Last year was difficult for many investors, but Simon Pilcher CIO of USS was dealing with the complexities of starting in a new position, alongside the complexities of the market volatility.

“It was a very very challenging time for us as I’m sure it was for everyone else,” Pilcher says. The fund has a modestly levered portfolio so when the crisis hit it was important to be able to maintain its positions in the market rather than being forced into any margin calls, and the team worked “exceptionally well” to maintain those positions and take advantage of some of the opportunities, he says.

In particular the fund acquired some “cheap inflation hedging” at time when the government bond markets were behaving under clear stress.

“We also took advantage of significant widening in credit spreads and bought fixed income and credit assets that give us a combination of hedging and returns,” he says.

Throughout the year the fund continued to increase its allocation to credit and gradually increased some of its inflation and interest rate hedging.

Sponsored Content

“There was a huge trans-Atlantic dislocation that happened. We saw massive outperformance of the US treasury market relative to the UK, we had substantial holdings of US treasuries and US TIPS and were able to make some good trades out of the US and into the UK for the benefit of the scheme at various times during the year,” he says. “Lately we been looking at our currency exposure and whether there are better ways to organise that. So for example in an environment where equity markets tumble which currencies would give us hedging at a total portfolio level. We sold some dollars and are increasing euro and yen.”

 

About 22 per cent of the fund is in private assets where it has been investing for about 12 years. The program started by focusing on funds and making use of the skills and expertise of specialist private equity firms. As the focus changed to include reducing the average cost of investments, co-investment became more prominent.

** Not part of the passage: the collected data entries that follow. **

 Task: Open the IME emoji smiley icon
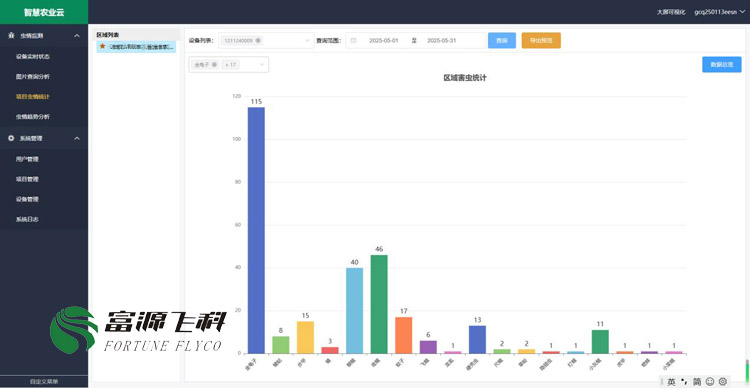[x=710, y=381]
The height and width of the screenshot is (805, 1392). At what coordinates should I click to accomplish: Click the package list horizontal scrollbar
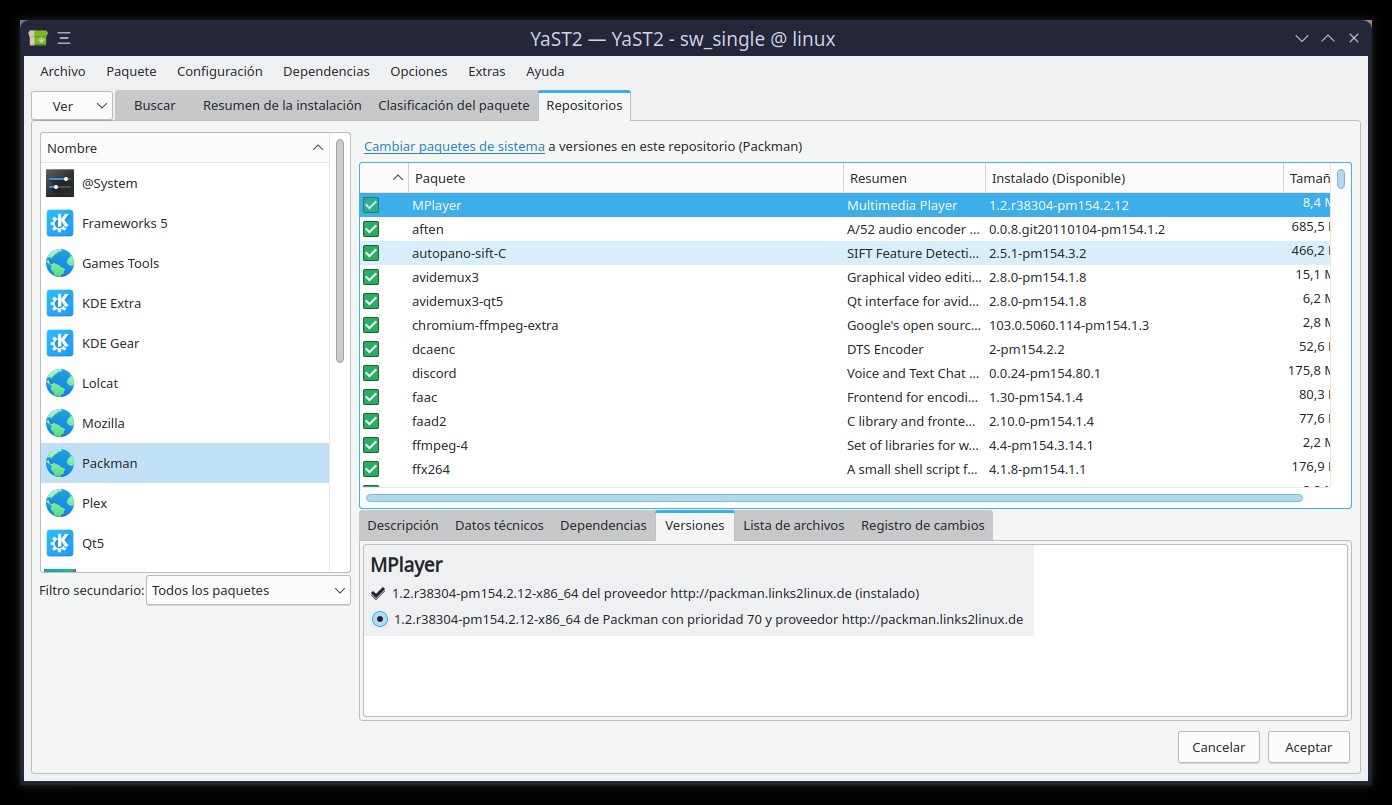[x=834, y=497]
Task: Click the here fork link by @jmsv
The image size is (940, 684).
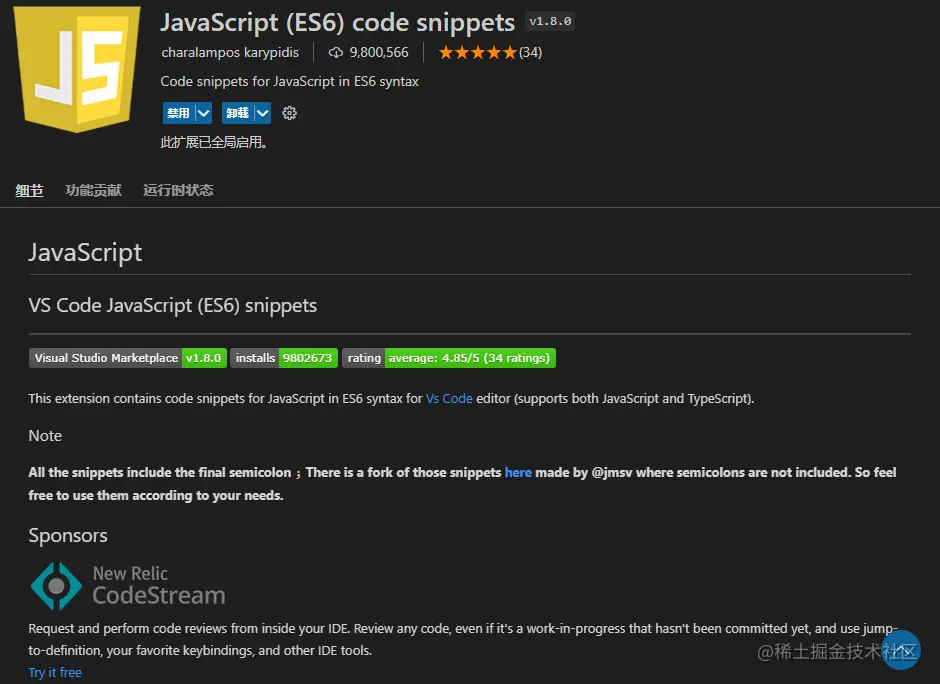Action: tap(518, 472)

More recently USS has taken large direct stakes in investments, sourcing deals itself and directly managing and sitting on the boards.

“We have taken an ever greater focus on private debt and long income plays,” Pilcher says. “Especially in the last 12 months, where we have been trying to find assets with a combination of cashflow characteristics which link back to our liabilities, inflation linked in nature but at a return premium that significantly exceeds what we could do in the bond and public markets. We have seen a lot of opportunities [last] year.”

The fund made a three year-plan that outlined what investments it could make in different segments. By the end of 2020 it was well ahead of that three year plan with about 40 per cent of that plan completed.

“There is a significant wealth of opportunities coming our way. Some of those we were looking at pre-COVID, some are coming about post-COVID and in some cases it’s because there are less people competing for them.”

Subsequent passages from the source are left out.